嫌な予感の話
そして、その日もあっという間に昼休みになってしまった。
授業も真面目に聞いていないわけでもないのだが、右から左へ、先生の話す内容は流れていってしまう。
気がつけば俺は自動販売機の前にいた。
食堂に買いに来たのは菓子パンと、飲料水だった。
昼飯は少なめだ。別に誰かと食べるわけでもない。
俺はただ、自分の席で黙々と菓子パンを頬張るだけである。
そう思いながら、自販機からジュースを買って教室に戻ろうとした。
「あーっ!」
と、なぜか前方から素っ頓狂な声が聞こえてきた。
見ると、なぜか俺の前からジュースの缶がこちらに向かって転がってくるのである。
目の前で静止したそれを、俺は思わず手に取ってしまう。
「あー! すんません!」
と、前方からやってきたのは……先程の眼鏡の彼だった。
その両手にはたくさんのジュースや紙パックの飲み物が抱えられてる。
「はぁ……それ……俺のなんです」
そういって、息を切らせながら、眼鏡の彼はそう言った。
「あ……はい」
俺は彼にジュースの缶を差し出す。
「あはは……あれ。
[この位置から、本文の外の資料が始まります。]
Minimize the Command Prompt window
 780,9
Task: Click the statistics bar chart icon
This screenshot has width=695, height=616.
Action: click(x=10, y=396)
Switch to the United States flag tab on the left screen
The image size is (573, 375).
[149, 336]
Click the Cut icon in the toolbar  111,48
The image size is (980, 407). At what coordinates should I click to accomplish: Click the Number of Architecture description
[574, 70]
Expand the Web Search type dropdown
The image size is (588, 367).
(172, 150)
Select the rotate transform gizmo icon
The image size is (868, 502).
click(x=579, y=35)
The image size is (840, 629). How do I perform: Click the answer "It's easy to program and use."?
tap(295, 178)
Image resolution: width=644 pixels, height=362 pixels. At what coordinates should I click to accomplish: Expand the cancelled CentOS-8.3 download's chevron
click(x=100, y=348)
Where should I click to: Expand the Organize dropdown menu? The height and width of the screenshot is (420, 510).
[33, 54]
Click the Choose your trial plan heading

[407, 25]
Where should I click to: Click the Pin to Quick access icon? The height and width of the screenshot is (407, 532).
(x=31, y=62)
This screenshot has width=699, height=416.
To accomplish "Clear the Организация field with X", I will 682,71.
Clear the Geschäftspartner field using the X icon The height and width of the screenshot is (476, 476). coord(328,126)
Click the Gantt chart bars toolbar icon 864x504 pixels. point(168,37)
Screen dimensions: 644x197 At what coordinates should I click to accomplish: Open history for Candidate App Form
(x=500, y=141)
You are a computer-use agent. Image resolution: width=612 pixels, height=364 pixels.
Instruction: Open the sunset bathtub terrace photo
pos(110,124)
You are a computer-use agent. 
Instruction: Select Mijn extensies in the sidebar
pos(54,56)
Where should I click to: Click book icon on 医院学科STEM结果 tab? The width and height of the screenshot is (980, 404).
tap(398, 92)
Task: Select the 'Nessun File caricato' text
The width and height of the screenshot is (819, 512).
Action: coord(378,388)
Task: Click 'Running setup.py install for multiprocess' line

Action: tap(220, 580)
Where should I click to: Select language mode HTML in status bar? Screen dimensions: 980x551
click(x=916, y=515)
君、岸谷じゃないか」
と、眼鏡の彼は嬉しそうにそう言った。
俺は彼のことをわからないが、彼は僕の名前を知っているらしい。
「あ……うん」
「あはは。いやぁ、悪いね、なんか……あ! 俺、もう教室戻らないといけないから! じゃあ!」
そういって、眼鏡の彼は大急ぎで走っていった。両手にジュースや紙パックを抱えて。
「……あれって」
俺はなんとなくだが、彼があんなにも大量のジュースや紙パックを持っている理由を察してしまった。
そして、少し嫌な気分になりながら教室に戻ったのだった。